The use of aequorin and its variants for Ca2+ measurements.

Ca(2+)-sensitive photoproteins are ideal agents for measuring the Ca(2+) concentration ([Ca(2+)]) in intracellular organelles because they can be modified to include specific targeting sequences. Aequorin was the first Ca(2+)-sensitive photoprotein probe used to measure the [Ca(2+)] inside specific intracellular organelles in intact cells. Aequorin is a 22-kDa protein produced by the jellyfish Aequorea victoria. On the binding of Ca(2+) to three high-affinity sites in aequorin, an irreversible reaction occurs in which the prosthetic group is released and a photon is emitted. Aequorin has become widely used for intracellular Ca(2+) measurements because it offers many advantages: For example, it can be targeted with precision, functions over a wide range of [Ca(2+)], and shows low buffering capacity. In this article we describe the main characteristics of the aequorin probe and review the reasons why it is widely used to measure intracellular [Ca(2+)].

Using targeted variants of aequorin to measure Ca2+ levels in intracellular organelles.

Aequorin is a Ca(2+)-sensitive photoprotein isolated from the jellyfish Aequorea victoria. It is an ideal probe for measuring Ca(2+) concentration ([Ca(2+)]) in intracellular organelles because it can be modified to include specific targeting sequences.
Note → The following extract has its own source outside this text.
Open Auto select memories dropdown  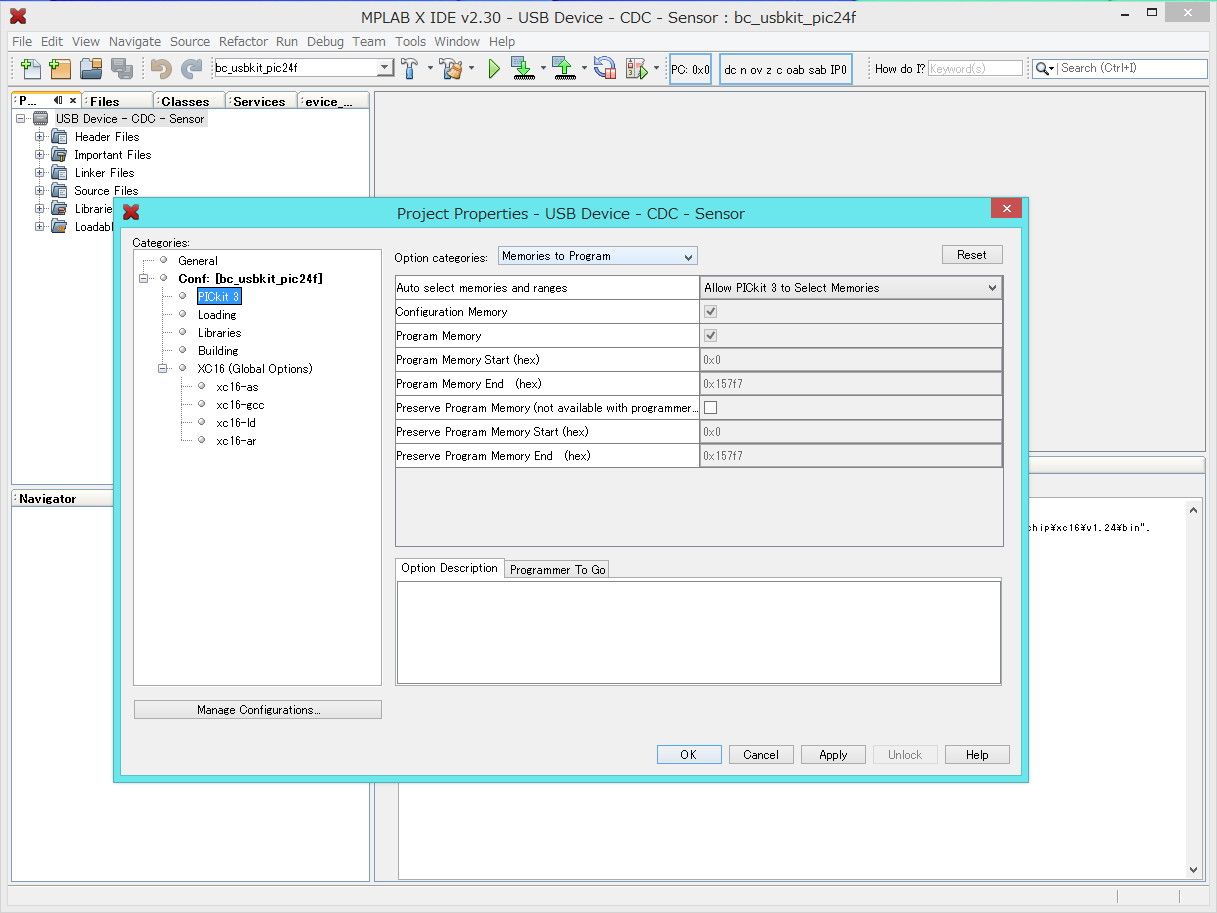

On the binding of Ca(2+) to three high-affinity sites in aequorin, an irreversible reaction occurs in which the prosthetic group coelenterazine is released and a photon is emitted. This protocol presents procedures for expressing, targeting, and reconstituting aequorin in intact and permeabilized mammalian cells and describes how to use this photoprotein to measure intracellular [Ca(2+)] in various subcellular compartments.

The mitochondrial calcium uniporter is a multimer that can include a dominant-negative pore-forming subunit.
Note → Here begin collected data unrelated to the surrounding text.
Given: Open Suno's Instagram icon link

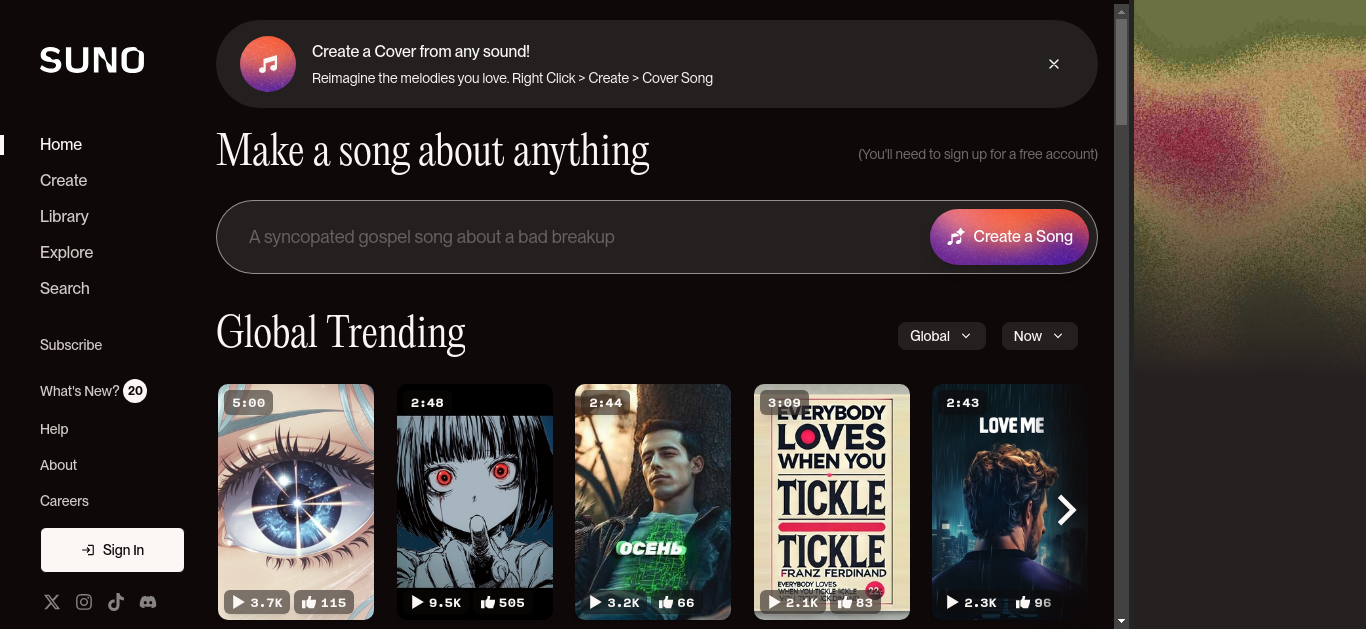Looking at the screenshot, I should tap(84, 602).
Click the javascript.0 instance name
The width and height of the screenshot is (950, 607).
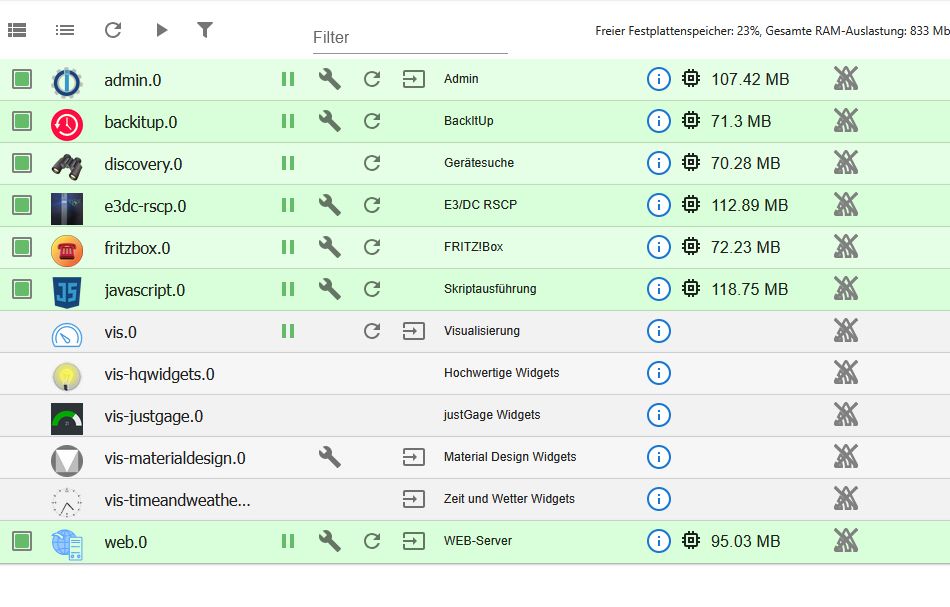(x=144, y=290)
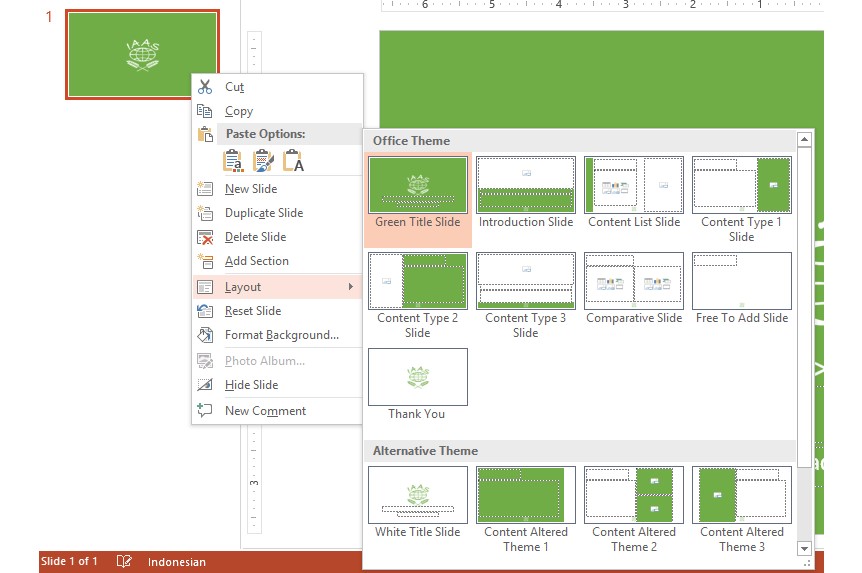Click the Delete Slide icon

205,237
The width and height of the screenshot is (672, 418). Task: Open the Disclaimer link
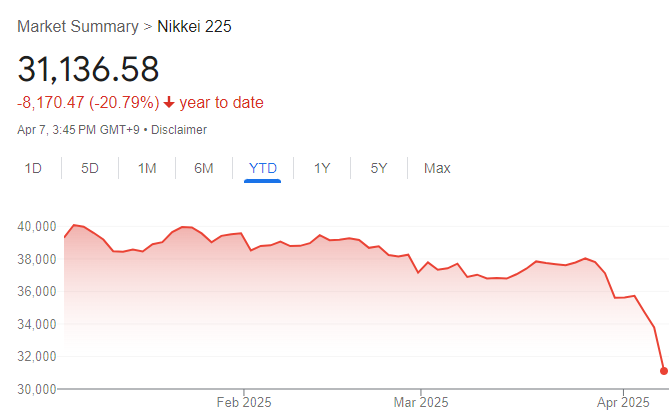179,129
Mitochondrial calcium uniporter (MCU) channel is responsible for Ruthenium Red-sensitive mitochondrial calcium uptake. Here, we demonstrate MCU oligomerization by immunoprecipitation and Förster resonance energy transfer (FRET) and characterize a novel protein (MCUb) with two predicted transmembrane domains, 50% sequence similarity and a different expression profile from MCU. Based on computational modelling, MCUb includes critical amino-acid substitutions in the pore region and indeed MCUb does not form a calcium-permeable channel in planar lipid bilayers. In HeLa cells, MCUb is inserted into the oligomer and exerts a dominant-negative effect, reducing the [Ca(2+)]mt increases evoked by agonist stimulation. Accordingly, in vitro co-expression of MCUb with MCU drastically reduces the probability of observing channel activity in planar lipid bilayer experiments. These data unveil the structural complexity of MCU and demonstrate a novel regulatory mechanism, based on the inclusion of dominant-negative subunits in a multimeric channel, that underlies the fine control of the physiologically and pathologically relevant process of mitochondrial calcium homeostasis.
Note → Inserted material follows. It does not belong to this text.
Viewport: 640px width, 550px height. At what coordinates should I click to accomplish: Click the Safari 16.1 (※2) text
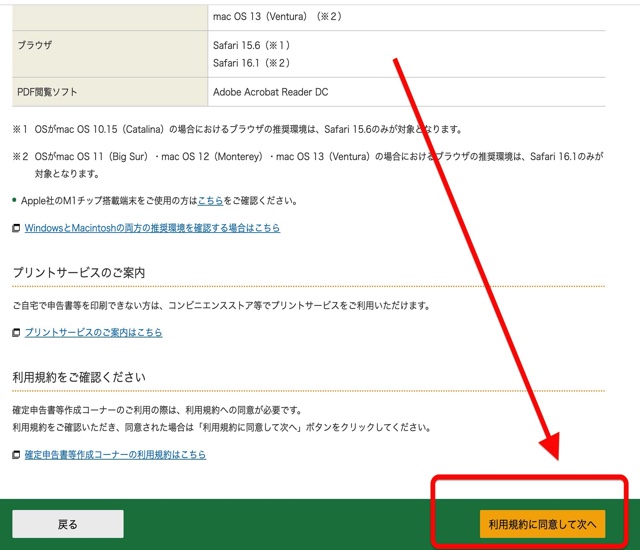click(251, 62)
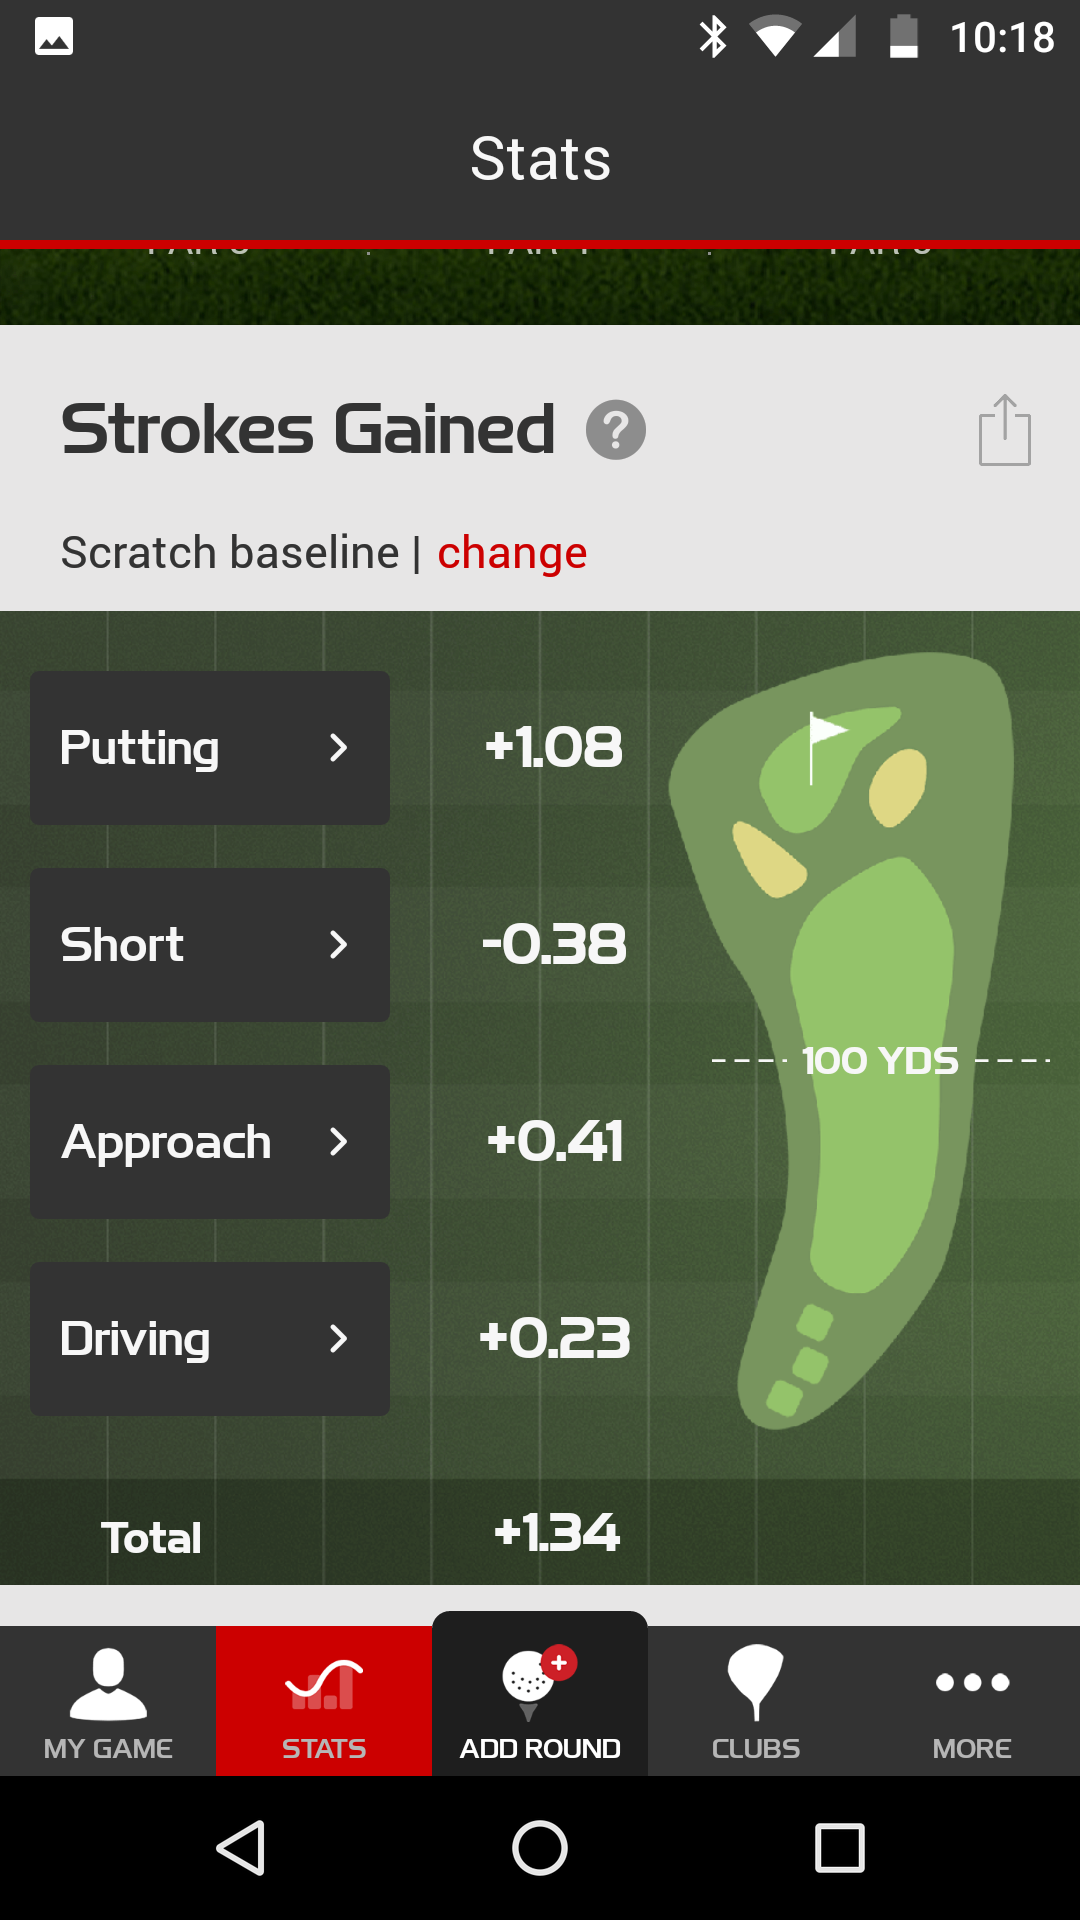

The mitochondrial calcium uniporter (MCU): molecular identity and physiological roles.

The direct measurement of mitochondrial [Ca(2+)] with highly specific probes demonstrated that major swings in organellar [Ca(2+)] parallel the changes occurring in the cytosol and regulate processes as diverse as aerobic metabolism and cell death by necrosis and apoptosis. Despite great biological relevance, insight was limited by the complete lack of molecular understanding. The situation has changed, and new perspectives have emerged following the very recent identification of the mitochondrial Ca(2+) uniporter, the channel allowing rapid Ca(2+) accumulation across the inner mitochondrial membrane.